• _EXTRACTED TEXT_:
□ □ □ □ □ □ □
On the surface it’s somewhat familiar. You have three basic levels of competition, in this case Club Challenge being the entry-level category, Club Pro the intermediate category and Pro being the top of the heap and running on slicks. Cars are then broken down by driveline in the lower categories, but in Pro are simply placed into either 2WD or AWD classes. Pretty simple right?

Strangely the cars though, are anything but. At pretty much every time attack event I’ve ever been to there is a pretty even spread of cars from lightly tuned cars that are nearly stock to fully blown world-record capable cars like the Cyber Evo or FXMD NSX. However in the UK time attack scene it seems like 80 percent or more of the cars belong to the higher end of the spectrum.

Pretty much every car has a cage, and a digital dash. Massive brake kits, huge power adders and intricate aero work are all the norm. Take for example this super clean GTI from Milltek which was certainly on the simpler end of the spectrum for the weekend and you’ll quickly see what I’m on about.

Although it is a Club Pro car, it was one of the least-heavily modified cars I saw, which speaks volumes to how serious time attack has become across the pond. I’m really hoping to see a feature on this car in coming weeks.

So then, if that completely insane Mk6 was at the modest end of the spectrum, what could possibly be at the sharper end of the time sheets?

How about a full-blown Group B rally car? Of all the things I could have imagined running into, a rear-engine V6 MG Metro 6R4 was certainly not on the list.

While a car like this wouldn’t be allowed to compete, or at least frowned upon heavily, in most time attack series, here in the UK it’s essentially become a no-holds-barred affair. Although the high-speed layout of Snetterton wasn’t particularly kind to this lower-powered and high-drag vehicle, the Metro was still able to clock the ninth fastest time of the day in the Pro category.

It’s often been pointed out that true racing cars are nearly as fast time attack builds while being restricted by tight rule books, but they’re also considerably more reliable and capable of running hours on end rather than one or two hot laps at a time. However most series won’t allow such vehicles to participate since it arguably goes against the spirit of the event, but in the UK you can basically run-what-ya-brung.

It should come as no surprise then that one guy got the smart idea of buying himself a factory Porsche 911 GT3 R and decided to go time attacking without all the typical headaches. From what I can tell the car is being run essentially out-of-the-box to a seventh place finish. Not bad for a restricted race car.

The other option is to follow the Gatebil approach and just build your own mental race car to suit your needs. While Japanese and American rules strictly prohibit modifications between the shock towers, it seems that the UK and Australia are pioneering completely bespoke builds like Nemo.
□ □ □ □ □ □ □
• _SUPPLIED RECORDS_:

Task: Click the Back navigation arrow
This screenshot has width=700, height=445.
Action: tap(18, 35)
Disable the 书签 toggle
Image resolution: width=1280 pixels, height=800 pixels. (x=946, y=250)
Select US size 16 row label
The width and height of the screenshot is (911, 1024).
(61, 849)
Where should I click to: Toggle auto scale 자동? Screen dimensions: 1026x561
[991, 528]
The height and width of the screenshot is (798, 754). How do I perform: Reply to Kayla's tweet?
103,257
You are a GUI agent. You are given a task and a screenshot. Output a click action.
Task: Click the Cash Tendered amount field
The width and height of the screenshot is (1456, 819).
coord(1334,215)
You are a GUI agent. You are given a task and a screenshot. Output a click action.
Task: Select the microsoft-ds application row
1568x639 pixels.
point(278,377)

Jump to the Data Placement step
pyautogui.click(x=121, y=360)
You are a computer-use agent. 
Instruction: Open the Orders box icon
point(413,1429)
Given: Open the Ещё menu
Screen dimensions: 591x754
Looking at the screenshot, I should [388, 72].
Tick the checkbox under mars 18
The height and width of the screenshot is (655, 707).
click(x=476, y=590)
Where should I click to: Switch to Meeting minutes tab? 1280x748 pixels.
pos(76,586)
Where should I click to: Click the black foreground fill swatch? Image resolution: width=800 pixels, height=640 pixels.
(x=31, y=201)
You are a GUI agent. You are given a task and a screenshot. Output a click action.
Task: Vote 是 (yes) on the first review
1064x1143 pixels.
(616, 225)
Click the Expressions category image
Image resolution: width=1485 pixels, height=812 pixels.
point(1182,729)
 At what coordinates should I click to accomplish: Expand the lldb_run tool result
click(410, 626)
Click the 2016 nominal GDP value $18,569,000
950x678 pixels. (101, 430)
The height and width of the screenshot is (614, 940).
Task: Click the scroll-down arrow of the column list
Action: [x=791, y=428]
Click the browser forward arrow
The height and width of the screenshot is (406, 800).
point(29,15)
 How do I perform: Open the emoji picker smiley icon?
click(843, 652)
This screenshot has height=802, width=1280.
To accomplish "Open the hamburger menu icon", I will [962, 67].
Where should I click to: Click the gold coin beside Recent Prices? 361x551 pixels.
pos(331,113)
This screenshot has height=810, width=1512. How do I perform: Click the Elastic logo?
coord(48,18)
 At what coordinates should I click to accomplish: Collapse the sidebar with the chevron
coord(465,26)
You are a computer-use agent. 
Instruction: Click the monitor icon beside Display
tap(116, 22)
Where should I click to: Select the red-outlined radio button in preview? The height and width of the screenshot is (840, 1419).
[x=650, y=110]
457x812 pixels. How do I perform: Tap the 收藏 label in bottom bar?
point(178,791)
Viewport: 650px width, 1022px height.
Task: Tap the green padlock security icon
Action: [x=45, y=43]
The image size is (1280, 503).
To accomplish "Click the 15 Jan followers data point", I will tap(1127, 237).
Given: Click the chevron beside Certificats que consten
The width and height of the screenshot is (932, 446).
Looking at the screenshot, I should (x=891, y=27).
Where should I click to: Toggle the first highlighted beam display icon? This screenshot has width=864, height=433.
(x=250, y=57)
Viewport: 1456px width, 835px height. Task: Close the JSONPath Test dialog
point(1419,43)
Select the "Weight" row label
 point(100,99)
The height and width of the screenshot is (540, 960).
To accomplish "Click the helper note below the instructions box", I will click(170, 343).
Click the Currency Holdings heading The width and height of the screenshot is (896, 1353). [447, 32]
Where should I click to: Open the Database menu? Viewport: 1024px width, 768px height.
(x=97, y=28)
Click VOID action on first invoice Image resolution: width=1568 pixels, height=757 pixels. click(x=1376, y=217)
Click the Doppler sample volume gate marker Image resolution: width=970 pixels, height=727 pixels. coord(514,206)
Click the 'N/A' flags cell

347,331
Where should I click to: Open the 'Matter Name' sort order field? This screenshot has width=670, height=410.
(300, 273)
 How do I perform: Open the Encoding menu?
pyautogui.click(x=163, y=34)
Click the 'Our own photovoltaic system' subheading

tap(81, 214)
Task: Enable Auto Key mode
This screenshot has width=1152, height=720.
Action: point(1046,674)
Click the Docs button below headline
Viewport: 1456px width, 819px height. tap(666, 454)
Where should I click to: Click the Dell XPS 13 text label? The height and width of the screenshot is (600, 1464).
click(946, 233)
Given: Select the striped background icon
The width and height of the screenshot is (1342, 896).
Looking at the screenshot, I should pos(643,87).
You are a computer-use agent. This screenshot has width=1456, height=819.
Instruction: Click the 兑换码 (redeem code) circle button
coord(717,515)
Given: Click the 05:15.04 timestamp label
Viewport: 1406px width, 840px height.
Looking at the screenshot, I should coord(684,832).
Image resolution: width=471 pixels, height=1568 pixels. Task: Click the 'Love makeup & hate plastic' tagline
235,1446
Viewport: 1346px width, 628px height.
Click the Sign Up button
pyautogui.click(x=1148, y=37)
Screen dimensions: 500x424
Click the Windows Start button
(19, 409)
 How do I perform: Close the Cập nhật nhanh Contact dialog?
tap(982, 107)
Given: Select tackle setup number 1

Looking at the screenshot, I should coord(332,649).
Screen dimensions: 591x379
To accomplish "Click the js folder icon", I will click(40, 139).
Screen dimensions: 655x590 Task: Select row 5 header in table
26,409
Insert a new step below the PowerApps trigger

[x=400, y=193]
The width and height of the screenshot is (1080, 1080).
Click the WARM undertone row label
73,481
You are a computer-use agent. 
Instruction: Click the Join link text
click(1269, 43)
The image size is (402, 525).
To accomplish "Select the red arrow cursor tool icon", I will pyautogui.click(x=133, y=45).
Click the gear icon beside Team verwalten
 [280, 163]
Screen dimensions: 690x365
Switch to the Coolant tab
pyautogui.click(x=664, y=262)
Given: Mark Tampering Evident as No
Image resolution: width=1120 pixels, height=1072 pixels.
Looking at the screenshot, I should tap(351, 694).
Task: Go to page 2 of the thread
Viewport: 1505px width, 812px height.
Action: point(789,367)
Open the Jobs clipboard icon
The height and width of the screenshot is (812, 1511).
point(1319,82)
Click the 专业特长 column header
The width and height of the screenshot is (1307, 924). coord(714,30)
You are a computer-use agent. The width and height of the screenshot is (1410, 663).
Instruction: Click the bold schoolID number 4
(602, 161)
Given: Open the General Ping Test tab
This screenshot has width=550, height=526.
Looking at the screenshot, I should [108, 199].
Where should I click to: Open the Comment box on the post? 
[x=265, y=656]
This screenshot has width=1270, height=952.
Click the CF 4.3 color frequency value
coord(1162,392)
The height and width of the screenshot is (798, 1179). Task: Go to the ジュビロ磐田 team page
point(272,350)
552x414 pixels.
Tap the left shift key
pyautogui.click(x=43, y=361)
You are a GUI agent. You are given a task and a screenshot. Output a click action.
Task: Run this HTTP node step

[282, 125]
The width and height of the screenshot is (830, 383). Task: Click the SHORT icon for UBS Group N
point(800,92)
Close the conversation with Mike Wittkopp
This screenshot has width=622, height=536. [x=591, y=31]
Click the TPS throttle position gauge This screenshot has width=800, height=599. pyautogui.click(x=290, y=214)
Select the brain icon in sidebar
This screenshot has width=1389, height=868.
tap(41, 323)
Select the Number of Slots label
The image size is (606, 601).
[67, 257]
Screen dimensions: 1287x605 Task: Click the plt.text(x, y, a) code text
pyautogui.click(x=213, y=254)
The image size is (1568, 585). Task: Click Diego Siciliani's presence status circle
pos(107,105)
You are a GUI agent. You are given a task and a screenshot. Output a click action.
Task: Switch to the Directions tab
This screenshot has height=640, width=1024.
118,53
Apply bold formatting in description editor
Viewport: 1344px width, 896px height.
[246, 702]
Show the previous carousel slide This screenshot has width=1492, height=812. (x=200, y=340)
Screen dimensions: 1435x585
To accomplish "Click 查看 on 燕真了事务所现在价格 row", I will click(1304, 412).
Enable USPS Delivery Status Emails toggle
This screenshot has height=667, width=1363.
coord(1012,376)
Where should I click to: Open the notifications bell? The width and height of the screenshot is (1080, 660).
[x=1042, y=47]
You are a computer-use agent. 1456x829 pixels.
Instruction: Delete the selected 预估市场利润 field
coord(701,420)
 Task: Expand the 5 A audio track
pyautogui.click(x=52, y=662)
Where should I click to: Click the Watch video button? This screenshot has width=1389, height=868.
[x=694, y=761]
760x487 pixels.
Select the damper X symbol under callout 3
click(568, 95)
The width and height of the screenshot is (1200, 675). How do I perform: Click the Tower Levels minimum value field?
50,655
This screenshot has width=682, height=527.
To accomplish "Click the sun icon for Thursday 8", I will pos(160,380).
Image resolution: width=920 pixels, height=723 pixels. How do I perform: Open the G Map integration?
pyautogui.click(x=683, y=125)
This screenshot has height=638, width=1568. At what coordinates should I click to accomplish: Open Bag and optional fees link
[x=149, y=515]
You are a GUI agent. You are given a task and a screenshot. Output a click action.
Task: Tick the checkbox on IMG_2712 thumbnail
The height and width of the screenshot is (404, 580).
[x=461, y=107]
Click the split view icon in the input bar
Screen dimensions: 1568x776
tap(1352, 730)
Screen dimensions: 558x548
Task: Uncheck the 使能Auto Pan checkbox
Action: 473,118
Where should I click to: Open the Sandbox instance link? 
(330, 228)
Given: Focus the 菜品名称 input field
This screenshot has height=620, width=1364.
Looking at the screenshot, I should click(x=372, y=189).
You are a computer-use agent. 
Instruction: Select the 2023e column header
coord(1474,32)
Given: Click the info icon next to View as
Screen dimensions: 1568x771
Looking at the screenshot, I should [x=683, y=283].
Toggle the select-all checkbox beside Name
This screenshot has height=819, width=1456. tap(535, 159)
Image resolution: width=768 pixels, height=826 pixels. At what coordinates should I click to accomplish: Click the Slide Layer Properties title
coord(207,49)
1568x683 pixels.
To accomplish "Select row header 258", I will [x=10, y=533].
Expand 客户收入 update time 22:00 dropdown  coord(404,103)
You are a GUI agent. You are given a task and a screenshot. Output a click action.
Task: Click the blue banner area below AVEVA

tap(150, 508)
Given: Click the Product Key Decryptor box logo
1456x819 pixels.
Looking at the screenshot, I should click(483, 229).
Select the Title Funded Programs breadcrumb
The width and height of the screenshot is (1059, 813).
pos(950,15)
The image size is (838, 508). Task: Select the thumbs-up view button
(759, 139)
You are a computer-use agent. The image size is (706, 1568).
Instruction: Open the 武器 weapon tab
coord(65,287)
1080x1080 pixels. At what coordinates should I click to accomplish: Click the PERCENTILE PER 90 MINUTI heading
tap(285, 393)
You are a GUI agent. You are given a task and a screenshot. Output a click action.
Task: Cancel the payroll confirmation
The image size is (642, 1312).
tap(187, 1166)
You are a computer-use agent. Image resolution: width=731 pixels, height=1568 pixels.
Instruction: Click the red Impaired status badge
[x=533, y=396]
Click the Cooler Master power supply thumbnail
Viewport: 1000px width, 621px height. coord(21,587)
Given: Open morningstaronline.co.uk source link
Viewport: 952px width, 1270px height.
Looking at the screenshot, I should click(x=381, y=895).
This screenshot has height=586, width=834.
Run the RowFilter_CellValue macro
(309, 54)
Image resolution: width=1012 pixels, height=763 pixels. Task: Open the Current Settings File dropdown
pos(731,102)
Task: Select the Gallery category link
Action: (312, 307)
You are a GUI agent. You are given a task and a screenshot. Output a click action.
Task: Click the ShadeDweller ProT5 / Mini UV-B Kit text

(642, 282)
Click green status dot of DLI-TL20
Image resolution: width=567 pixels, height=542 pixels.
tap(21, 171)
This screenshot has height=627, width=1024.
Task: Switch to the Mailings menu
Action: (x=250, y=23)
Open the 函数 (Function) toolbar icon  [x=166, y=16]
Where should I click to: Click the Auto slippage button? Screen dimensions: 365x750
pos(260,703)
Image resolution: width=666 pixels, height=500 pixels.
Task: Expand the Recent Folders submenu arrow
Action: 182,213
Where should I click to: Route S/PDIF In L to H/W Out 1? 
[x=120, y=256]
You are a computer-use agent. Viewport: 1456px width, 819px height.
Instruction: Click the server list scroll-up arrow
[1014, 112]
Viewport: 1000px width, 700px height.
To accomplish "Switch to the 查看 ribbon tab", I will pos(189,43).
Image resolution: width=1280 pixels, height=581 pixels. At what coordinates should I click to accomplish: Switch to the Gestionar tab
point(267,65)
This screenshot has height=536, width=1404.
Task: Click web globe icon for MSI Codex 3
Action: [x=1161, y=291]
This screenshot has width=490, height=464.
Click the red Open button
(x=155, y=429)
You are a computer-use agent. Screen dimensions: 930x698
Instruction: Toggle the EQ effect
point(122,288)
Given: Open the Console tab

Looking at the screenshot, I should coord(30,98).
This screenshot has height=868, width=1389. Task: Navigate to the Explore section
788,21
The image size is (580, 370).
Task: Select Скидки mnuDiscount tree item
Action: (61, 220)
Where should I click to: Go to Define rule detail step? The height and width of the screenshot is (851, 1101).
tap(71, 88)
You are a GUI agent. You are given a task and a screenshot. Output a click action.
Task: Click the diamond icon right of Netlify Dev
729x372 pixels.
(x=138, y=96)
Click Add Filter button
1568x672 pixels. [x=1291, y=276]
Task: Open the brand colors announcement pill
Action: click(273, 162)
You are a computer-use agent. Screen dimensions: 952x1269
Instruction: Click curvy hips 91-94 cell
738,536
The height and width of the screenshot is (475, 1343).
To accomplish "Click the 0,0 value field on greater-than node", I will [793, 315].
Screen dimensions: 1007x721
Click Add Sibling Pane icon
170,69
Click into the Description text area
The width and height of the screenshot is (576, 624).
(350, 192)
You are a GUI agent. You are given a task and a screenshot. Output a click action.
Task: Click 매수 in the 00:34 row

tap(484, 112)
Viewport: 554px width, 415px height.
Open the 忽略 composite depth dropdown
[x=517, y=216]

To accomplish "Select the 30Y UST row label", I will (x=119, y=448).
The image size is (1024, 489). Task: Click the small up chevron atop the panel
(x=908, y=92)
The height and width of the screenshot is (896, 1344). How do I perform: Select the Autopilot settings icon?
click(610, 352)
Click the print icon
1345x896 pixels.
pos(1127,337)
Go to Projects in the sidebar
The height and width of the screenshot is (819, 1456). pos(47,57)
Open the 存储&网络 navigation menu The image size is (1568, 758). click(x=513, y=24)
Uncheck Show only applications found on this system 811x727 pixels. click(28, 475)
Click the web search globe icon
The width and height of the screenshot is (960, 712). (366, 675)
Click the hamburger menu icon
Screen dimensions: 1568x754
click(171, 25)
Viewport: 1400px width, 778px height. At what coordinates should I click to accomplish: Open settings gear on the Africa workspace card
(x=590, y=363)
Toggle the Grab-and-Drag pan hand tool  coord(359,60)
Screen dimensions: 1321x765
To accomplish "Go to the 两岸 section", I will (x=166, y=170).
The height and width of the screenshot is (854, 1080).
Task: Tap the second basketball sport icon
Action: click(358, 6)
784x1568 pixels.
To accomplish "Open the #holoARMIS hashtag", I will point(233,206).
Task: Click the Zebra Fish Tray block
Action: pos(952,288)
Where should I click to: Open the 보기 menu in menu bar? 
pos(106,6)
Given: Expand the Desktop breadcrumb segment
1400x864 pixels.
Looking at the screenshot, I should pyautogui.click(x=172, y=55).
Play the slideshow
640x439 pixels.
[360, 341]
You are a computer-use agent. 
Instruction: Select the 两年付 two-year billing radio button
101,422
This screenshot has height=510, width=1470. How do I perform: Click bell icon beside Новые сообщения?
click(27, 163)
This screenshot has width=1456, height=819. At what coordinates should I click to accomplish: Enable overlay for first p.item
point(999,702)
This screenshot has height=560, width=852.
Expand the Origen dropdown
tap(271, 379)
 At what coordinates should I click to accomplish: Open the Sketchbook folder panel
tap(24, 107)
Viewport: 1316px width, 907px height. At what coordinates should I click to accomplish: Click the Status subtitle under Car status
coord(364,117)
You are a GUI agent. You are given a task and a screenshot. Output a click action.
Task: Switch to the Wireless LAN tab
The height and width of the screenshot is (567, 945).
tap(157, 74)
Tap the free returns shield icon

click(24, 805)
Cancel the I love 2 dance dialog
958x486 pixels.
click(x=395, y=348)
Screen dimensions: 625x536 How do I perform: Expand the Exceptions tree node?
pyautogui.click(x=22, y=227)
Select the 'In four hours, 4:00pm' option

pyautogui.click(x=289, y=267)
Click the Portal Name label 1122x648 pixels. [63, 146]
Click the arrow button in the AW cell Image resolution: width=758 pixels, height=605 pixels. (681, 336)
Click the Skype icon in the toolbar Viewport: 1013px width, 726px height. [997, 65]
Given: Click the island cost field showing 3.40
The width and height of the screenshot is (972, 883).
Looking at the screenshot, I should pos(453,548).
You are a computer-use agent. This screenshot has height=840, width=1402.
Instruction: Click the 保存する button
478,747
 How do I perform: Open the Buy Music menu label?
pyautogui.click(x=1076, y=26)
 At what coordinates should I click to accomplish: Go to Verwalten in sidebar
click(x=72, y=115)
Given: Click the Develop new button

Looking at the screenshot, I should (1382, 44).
□ □ □ □ □ □ □
• _EXERCISE TASKS_:
a - Retype the passage of the time attack article starting at "While a car" and ending at "can basically run-what-ya-brung.".
b - Using the time attack article, answer each question on its own line:
(i) Which category is the entry-level one?
(ii) What position did the Metro take in the Pro category?
(iii) Where did the Porsche 911 GT3 R finish?
c - Name every feature the time attack article says is on nearly every car or is the norm.

• _TASK-BY-TASK RESULTS_:
a -
While a car like this wouldn’t be allowed to compete, or at least frowned upon heavily, in most time attack series, here in the UK it’s essentially become a no-holds-barred affair. Although the high-speed layout of Snetterton wasn’t particularly kind to this lower-powered and high-drag vehicle, the Metro was still able to clock the ninth fastest time of the day in the Pro category.

It’s often been pointed out that true racing cars are nearly as fast time attack builds while being restricted by tight rule books, but they’re also considerably more reliable and capable of running hours on end rather than one or two hot laps at a time. However most series won’t allow such vehicles to participate since it arguably goes against the spirit of the event, but in the UK you can basically run-what-ya-brung.

b -
(i) Club Challenge
(ii) Ninth fastest time of the day
(iii) Seventh place

c -
- A cage
- A digital dash
- Massive brake kits
- Huge power adders
- Intricate aero work